I don't quite understand how XKMS can be used to provision private keys, but
I do agree that I do agree that the rest is a mess.

My goal is to just collect and describe the methods.

I originally started with the idea of being prescriptive about the shape of
of the PKI that is used to provision the certificates.  I am pulling back
from the prescriptive part, and instead I intend to just describe the
different considerations, giving them names.

    > There are no good choices for creating key pairs. All have drawbacks.

    > * Any key generated by the manufacturer can leak at multiple points in the
    > supply chain. But it can be welded to the device in such a way that it
    > cannot be extracted without extreme persuasion.

    > * Any key that is generated by the device can also be compromised through
    > an intentional side channel or by weak key generation. And once generated
    > can usually be extracted.

I am interested in why you say that the key can be welded into place
by the factory, but a key generated internally can't be welded in place in
the same way.
I think both strong and weak ways are possible in each case.

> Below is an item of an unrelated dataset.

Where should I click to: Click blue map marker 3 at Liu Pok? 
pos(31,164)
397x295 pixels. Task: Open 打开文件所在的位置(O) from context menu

    > * Any key that is installed from an external source during onboarding can
    > be compromised during that process.


    > So none of the solutions are good. What should we do? The best answer is to
    > do all of them and combine the keys using threshold techniques. That allows
    > us to get a key that combines all the properties we want and is only
    > vulnerable if there are multiple failures.

    > The math is explained in this draft:

I would like to include this in my list, but we have a chicken and egg
situation on it.

    > There are some caveats. While the private key is as strong as the strongest
    > of the input keys, the public key is only as good as the weakest public
    > key. Which means that the validation process has to be carefully designed.
    > There are approaches I took out of the drafts that are secure but only when
    > implemented exactly right so I have described a conservative approach.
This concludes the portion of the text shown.